Updated: Nov 5,2016 10:31 PM

Meetings are under way among Premier Li Keqiang and leaders from the 16 different countries which make up Central and Eastern European countries.

Polish observers keeping tabs on the meeting in Latvia are suggesting the sessions are going to be a great opportunity for that country, given its strategic location within the region.

The 16+1 Summit, including representatives from central and eastern European states, along with China, was first initiated in Poland’s capital Warsaw in 2012.

Sylwester Szafarz is Poland’s former Consul-General in Shanghai.

He says the cooperation mechanism has yielded fruitful outcomes since the last time the group met in the Chinese city of Suzhou last year.

During that session, the two sides prioritized sectors for cooperation in the 5-year period to 2020 in areas such as infrastructure, finance, agriculture and people-to-people exchanges.

Szafarz says he expects this year’s summit is likely going to hear about business deals that have resulted from last year’s talks.

“I’m optimistic about cooperation under the 16+1 mechanism.
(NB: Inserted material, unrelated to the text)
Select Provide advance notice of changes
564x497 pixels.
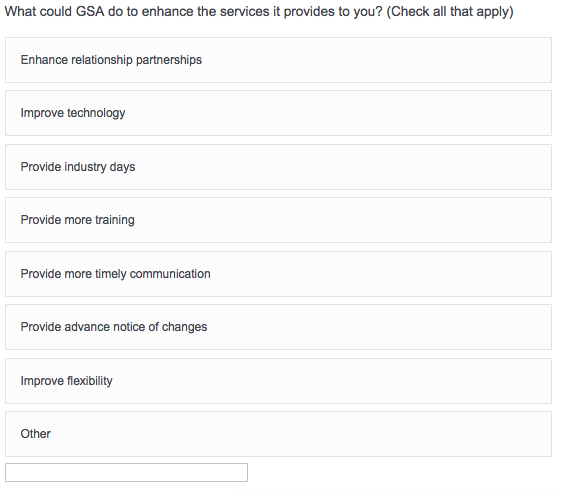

We’ve talked a lot about that. And now it’s time to implement related projects. The central and eastern European region is a corridor that links China to Europe. Though the European market is not as large as the one in China, it still has 500 million consumers. I believe with our collective efforts, the agreements reached in the Riga meeting will give a leg up to cooperation in the future.”

Official figures show that bilateral trade between China and Poland reached over two billion euros last year, a 15 percent increase from a year earlier.

China is Poland’s second largest source of imports at the moment.

The two countries are now in talks connected to fruit exports from Poland to China.

Liu Lijuan is a counselor with the Chinese embassy’s business department in Poland.  

She says the 16+1 mechanism has already helped accelerate China’s investment in Poland, noting Poland became the first country to float yuan-denominated bond issues in China back in August.

“we hope more Chinese companies could enter the Polish market and show their competitive edge in capacity and management while exploring the new energy sector. I hope Chinese companies could make good deal in investment in projects in the sector.”

China and Poland are expected to sign a series deals on clean energy and power projects on the sidelines of this year’s 16+1 session in Latvia.